I pitched a 3724 (6L stir plate starter/12 gallons) the day before you started your batch. Pitched @ 80 and let it rise to 90 in 12 hours and kept there. Its gone from 1.060 to 1.024 and still has steady airlock activity (bubble/2 sec). I shake my fermenters several times a day to keep the yeast in suspension and take CO2 out of solution, and I make certain that the temp stays at or just above 90F.

slarkin712 06-20-2012 01:59 PM

Checked it again this morning with temp at 90F all night and still no activity. My bucket is sealed well and there is no airlock activity. It's like the yeast just dropped and went dormant. I've been swirling the bucket to help rouse the yeast, but it doesn't seem to be helping. Is there a chance that the yeast wake up?

slarkin712 06-21-2012 03:59 PM

Still no activity, so I think I'm pitching more yeast. I've located some 3724 and 3711. I'm going to make a small starter for one of these and let it go for 4-8 hours and then pitch into my starter. Should I aerate the beer in my bucket again, or will shaking the heck out of my yeast starter provide enough oxygen? Again, my beer is at 1.055 and started at 1.070. Oh, and I'm going to pitch at 78-80F and then ramp it up to 90F.

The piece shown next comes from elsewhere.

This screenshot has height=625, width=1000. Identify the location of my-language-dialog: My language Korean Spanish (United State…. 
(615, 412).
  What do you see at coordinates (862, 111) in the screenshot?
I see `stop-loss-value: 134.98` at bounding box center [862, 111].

maida7 06-21-2012 05:14 PM

DO NOT aerate the fermented beer.

pitch the starter at high krausen when the yeast is most active. I would not use 3724 again. I'd use a more reliable strain like 1056. Maybe 3711 would be OK. I don't have a lot of experience with that one. A belgian yeast may be a good option like 1214 or 3787. You will need something that is more tolerant of tough conditions and is know for good attenuation.

3724 is VERY problematic and does not fully attenuate even under good conditions.